City of Silvertown v. Harcourt

Stephens, J.,

dissenting. I am of the opinion that, from the allegations of the petition, the defendant’s negligence proximately caused the plaintiff’s injuries, and that the plaintiff was not as a matter of law guilty of negligence barring a recovery. So far as appears from the petition, the only knowledge which the plaintiff had of the alleged dangerous condition of the sidewalk is inferable only from the allegation that the plaintiff undertook to pass over the sidewalk while it was in the dangerous condition alleged.
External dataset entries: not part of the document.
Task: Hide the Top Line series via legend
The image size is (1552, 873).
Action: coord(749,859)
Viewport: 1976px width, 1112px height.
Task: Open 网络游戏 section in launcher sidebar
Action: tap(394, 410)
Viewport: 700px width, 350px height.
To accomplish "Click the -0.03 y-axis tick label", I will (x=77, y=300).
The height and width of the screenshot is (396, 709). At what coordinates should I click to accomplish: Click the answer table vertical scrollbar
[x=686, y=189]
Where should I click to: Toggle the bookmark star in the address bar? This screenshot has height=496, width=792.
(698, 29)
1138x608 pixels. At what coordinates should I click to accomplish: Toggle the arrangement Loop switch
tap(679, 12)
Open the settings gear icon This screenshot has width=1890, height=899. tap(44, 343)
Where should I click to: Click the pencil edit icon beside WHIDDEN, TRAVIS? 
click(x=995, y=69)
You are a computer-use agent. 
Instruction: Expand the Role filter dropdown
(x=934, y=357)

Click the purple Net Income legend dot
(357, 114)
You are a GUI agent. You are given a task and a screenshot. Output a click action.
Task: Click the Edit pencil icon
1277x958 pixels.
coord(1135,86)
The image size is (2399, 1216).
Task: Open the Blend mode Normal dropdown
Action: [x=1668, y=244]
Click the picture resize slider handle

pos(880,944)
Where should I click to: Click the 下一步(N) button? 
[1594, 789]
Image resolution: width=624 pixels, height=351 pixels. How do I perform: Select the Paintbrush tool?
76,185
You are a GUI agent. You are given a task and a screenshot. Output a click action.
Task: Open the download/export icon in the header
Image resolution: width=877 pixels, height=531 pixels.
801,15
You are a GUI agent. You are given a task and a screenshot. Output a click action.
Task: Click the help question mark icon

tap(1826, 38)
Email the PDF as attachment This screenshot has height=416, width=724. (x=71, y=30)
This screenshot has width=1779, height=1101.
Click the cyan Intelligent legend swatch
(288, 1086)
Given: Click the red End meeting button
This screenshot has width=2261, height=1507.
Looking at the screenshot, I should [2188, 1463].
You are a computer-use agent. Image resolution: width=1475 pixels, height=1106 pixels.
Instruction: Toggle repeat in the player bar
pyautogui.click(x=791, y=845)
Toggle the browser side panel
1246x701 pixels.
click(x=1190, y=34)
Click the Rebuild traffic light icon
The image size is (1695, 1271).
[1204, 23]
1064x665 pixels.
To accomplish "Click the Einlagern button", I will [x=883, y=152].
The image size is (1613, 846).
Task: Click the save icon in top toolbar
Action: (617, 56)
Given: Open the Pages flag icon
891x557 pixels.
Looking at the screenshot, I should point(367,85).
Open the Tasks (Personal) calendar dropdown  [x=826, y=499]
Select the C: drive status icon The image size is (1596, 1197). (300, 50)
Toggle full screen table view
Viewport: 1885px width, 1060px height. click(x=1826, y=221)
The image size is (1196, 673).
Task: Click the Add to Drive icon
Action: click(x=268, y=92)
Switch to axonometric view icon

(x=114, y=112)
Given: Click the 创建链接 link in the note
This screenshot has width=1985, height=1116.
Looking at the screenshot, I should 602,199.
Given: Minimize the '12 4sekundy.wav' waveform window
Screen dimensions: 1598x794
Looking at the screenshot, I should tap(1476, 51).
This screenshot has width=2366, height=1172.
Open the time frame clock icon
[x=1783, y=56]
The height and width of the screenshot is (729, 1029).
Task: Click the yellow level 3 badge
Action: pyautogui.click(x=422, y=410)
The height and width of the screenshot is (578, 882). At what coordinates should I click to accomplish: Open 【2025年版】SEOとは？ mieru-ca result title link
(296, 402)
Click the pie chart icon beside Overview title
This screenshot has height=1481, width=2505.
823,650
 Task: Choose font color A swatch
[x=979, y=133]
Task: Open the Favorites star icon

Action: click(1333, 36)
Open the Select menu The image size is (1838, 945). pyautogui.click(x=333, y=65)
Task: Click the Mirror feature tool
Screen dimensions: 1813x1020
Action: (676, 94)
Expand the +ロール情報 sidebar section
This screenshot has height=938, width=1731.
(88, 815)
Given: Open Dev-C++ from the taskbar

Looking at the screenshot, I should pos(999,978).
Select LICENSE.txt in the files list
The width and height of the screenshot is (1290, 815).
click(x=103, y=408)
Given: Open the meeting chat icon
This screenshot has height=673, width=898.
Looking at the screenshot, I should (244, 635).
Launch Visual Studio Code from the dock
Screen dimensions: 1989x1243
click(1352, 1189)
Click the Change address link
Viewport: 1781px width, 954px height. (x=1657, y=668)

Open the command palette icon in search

Assuming that the plaintiff may have known that the sidewalk was covered with mud and sand, etc., it does not appear that she knew of the alleged dangerous condition of the sidewalk or appreciated the risk or danger incident to passing over it. In my opinion, the true rule is stated by the Massachusetts Supreme Court in the case of Frost v. McCarthy, 200 Mass. 445 (86 N. E. 918), as follows: “The principle is too well settled to require a citation of authorities to support it, that mere knowledge of the danger of doing a certain act, without a full appreciation of the risk involved, is not *163sufficient to preclude a plaintiff from recovery, even though there may be added to the knowledge of danger a comprehension of some risk.” See quotations at length from this case in Scott v. Rich's Inc., 47 Ga. App. 548 (171 S. E. 201), and Lebby v. Atlanta Realty Cor., 25 Ga. App. 369, 371 (103 S. E. 433). Particular attention is directed to the following Massachusetts cases cited in the Erost case, wherein it was held that a person passing over a walkway with knowledge that it was covered with ice was not as a matter of law thereby guilty of such negligence as barred a recovery: Dewire v. Bailey, 131 Mass. 169 (41 Am. R. 219); Dipper v. Milford, 167 Mass. 555 (46 N. E. 122); Gilbert v. Boston, 139 Mass. 313 (31 N. E. 734); Mahoney v. Dore, 155 Mass. 513 (30 N. E. 366); Fitzgerald v. Connecticut River Paper Co., 155 Mass. 155 (29 N. E. 464, 31 Am. St. R. 537); Urquhard v. Smith & Anthony Co., 192 Mass. 257 (78 N. E. 410).

I am of the opinion that the petition set out a cause of action, and that the trial court did not err in overruling the demurrer. I therefore dissent from the judgment of reversal.